Text
▼
Karlyn Carnahan, Head, The Americas, Property Casualty, Celent (Boston) has been gauging executives’ response to the crisis through snap polls and direct conversations. Generally speaking, she has found that leaders want to strengthen capabilities that proved useful during the crisis. “More than one carrier has told me that this has accelerated senior executive interest in areas such moving applications to the cloud,” she notes. “Today they’re much more interested in acquiring the capability to be a completely virtual insurer.”
To the extent that the COVID-19 crisis tested digital progress, it has been an eye-opener for many insurers, suggests Carnahan. “Many senior executives thought they were prepared for WFH but didn’t realize that they needed people on premise for certain tasks,” she comments. “It wasn’t something that registered at the senior executive level in the business continuity plan.”
‘Essential’ but Non-Strategic
That revelation has led to another. As Carnahan remarked in comments about Celent’s recent study, COVID-19: Three Scenarios for Insurers, “if you move to the cloud, you don’t need to manage infrastructure; if you outsource billing and payments, you don’t need anybody to print checks, etc.—and there are vendors offering these services,” she says. “We have all of these ‘essential’ employees whose activities are not strategic.”
Insurers recognizing their continued dependence on physically present workers are likely to explore solutions that both increase their resiliency to pandemic and introduce new efficiencies, Carnahan affirms.
Payments vendor One Inc.’s (Folsom, Calif.) CEO Chris Ewing believes that the challenges of COVID-19 are likely to corroborate the digital value proposition of the company’s solutions. “Our payments platform has enabled our customers to maintain contact with their policyholders, offering confidence that business can continue even through the most extreme circumstances,” he comments. “Fast and secure digital payments are what is needed now and in the future especially when a physical payment method is not a viable option for the health and well-being of employees or insureds.”
COVID-19 is also likely to increase the appeal of cloud-based core insurance applications and related applications and ecosystems, according to Denise Garth, SVP, Strategic Marketing at core system/platform vendor Majesco (Morristown, N.J.). In Garth’s view, the advance of digital technologies was already creating cracks in the traditional insurance business model, and the pandemic has only widened them, creating potential reputational, operational and financial risk for the industry.
If the pandemic is driving a “new normal,” it’s less a question of destination than time-of-arrival, as Garth sees it. Cloud-first core systems are delivering a variety of advantages that highlight the operational and strategic value of innovation. In addition to flexibility and scale, Garth says these systems more easily deliver a variety of benefits, including:
- Innovative business processes, such as fluidless underwriting for life insurance, or digital auto or property claims using video or aerial images that meet the customer needs of social distancing;
- Rapid implementation of product changes such as premium rebates or new value added offerings;
- New billing options that meet the unique needs of customer financial challenges; and
- Digital customer platforms that provide an online, real-time customer experience comparable to that of online retailers.
▲
Data provided
▼
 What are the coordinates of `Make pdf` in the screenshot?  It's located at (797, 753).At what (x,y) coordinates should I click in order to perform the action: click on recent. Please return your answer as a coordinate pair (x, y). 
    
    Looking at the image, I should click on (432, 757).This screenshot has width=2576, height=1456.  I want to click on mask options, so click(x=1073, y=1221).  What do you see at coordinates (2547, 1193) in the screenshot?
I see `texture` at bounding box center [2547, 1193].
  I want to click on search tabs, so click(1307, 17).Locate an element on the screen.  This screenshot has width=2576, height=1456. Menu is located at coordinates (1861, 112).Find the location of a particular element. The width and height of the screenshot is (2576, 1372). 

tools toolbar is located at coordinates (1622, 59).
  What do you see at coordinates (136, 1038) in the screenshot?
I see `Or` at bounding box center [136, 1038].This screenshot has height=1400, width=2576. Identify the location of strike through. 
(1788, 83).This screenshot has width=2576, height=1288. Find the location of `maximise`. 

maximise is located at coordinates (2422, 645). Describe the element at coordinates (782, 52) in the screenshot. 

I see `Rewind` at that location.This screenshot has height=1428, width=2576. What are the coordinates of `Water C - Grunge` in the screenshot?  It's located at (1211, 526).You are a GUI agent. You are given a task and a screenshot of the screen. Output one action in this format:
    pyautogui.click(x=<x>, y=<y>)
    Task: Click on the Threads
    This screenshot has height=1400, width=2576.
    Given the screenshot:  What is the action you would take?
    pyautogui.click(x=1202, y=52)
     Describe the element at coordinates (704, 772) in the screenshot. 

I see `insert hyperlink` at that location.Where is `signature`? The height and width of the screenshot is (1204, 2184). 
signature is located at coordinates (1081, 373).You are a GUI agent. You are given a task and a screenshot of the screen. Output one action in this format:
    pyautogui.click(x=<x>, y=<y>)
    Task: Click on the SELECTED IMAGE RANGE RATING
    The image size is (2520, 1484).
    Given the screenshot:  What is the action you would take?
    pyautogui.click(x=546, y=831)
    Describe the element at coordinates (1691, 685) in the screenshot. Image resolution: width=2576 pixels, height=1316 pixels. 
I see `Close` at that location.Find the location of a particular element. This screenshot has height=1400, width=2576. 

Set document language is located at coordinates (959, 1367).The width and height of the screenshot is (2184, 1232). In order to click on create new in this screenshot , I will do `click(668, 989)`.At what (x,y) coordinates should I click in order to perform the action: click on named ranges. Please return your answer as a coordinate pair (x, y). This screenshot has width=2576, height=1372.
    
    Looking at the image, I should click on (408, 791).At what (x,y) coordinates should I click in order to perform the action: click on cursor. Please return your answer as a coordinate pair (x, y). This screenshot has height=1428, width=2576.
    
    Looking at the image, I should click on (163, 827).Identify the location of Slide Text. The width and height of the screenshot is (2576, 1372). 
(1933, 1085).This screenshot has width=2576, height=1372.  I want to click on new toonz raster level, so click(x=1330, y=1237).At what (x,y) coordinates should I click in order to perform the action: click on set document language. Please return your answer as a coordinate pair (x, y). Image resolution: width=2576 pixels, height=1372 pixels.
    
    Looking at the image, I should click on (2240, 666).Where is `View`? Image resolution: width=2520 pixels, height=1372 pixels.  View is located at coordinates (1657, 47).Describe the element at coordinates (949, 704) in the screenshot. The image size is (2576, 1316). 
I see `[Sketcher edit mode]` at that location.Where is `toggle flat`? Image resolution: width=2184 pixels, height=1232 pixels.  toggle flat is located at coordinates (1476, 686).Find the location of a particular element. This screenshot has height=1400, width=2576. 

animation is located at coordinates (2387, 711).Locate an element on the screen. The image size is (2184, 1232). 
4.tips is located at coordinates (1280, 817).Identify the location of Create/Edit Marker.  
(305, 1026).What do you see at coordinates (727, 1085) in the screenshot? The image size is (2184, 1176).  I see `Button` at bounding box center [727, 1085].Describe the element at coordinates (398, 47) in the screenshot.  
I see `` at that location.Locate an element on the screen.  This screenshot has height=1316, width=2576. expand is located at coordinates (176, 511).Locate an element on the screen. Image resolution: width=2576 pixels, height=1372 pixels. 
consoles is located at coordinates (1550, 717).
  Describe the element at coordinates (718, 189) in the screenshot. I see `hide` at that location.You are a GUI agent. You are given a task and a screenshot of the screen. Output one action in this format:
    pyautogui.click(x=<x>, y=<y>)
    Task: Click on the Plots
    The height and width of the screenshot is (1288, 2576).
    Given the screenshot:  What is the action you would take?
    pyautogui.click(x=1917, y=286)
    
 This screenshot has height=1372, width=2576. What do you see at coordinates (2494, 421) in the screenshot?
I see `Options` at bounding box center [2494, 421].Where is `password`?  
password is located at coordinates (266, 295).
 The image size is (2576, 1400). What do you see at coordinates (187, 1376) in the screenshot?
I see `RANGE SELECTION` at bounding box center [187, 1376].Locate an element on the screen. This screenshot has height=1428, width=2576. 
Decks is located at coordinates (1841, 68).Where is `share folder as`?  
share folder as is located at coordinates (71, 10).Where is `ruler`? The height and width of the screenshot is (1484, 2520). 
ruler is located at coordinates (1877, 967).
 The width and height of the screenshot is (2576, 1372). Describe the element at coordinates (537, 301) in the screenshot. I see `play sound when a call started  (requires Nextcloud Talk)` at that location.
▲
Problems to solve
A: In the article on insurers and COVID-19, what did many senior executives fail to realize when they thought they were prepared for working from home?
B: Go on with the article on insurers and COVID-19 from the point where it stops.

Answers per task
A: They didn't realize that they needed people on premise for certain tasks.

B:
Speed and Innovation as Operational Imperative
“The ease of adapting to rapid market shifts and intensified customer expectations will reinforce and accelerate the reprioritization to cloud-first solutions—giving flexibility, scalability and variable costs needed going forward,” Garth predicts. “Speed and innovation are no longer a future strategy, they are today’s operational imperative to ensure relevance and future success.”
While COVID-19 is likely to validate the general direction of insurance industry infrastructure and core systems, any company providing a better, faster, and easier way to get things done will stand out, according to Dan Burton, CEO of DroneBase, a global drone operations company based in Santa Monica, Calif. “I believe that this pandemic will help companies decide which partners offer truly innovative solutions and which are nice to have.”
Property inspection technology provides an example of the evolution of an insurance process area that has evolved rapidly in a digital direction and is only likely to accelerate further as a result of the pandemic, according to Burton. Claims technology is especially prone to accelerated technology use because of the urgency of serving policyholders during emergencies, especially large-scale events. Drones in particular have delivered a major improvement in claims response following hurricane landfall or tornado strikes because of their ability to transcend some of the challenges present in disaster areas.
“With COVID-19, DroneBase has implemented contactless inspections so pilots leave their homes with a drone and only spend a minimal time on the property,” Burton relates. “We never need to go indoors or in some cases, even set foot on the premises. Especially in times of crisis, top adjusters should use their time digging into an image set and making an assessment, rather than driving from house to house. Through technology, we’re letting those top adjusters get the most out of their time.”
DroneBase’s appeal is also increased by insurers’ need to reduce employee travel. “Some insurance carriers have built their own in-house drone program, which may require pilots to travel from state to state to handle the claims,” Burton elaborates. I think this pandemic will cause some insurers to reconsider their internal drone program and consider leveraging local pilots. Since DroneBase has a global pilot network in all 50 states and over 70 countries, we have pilots that are already near addresses that need inspections.”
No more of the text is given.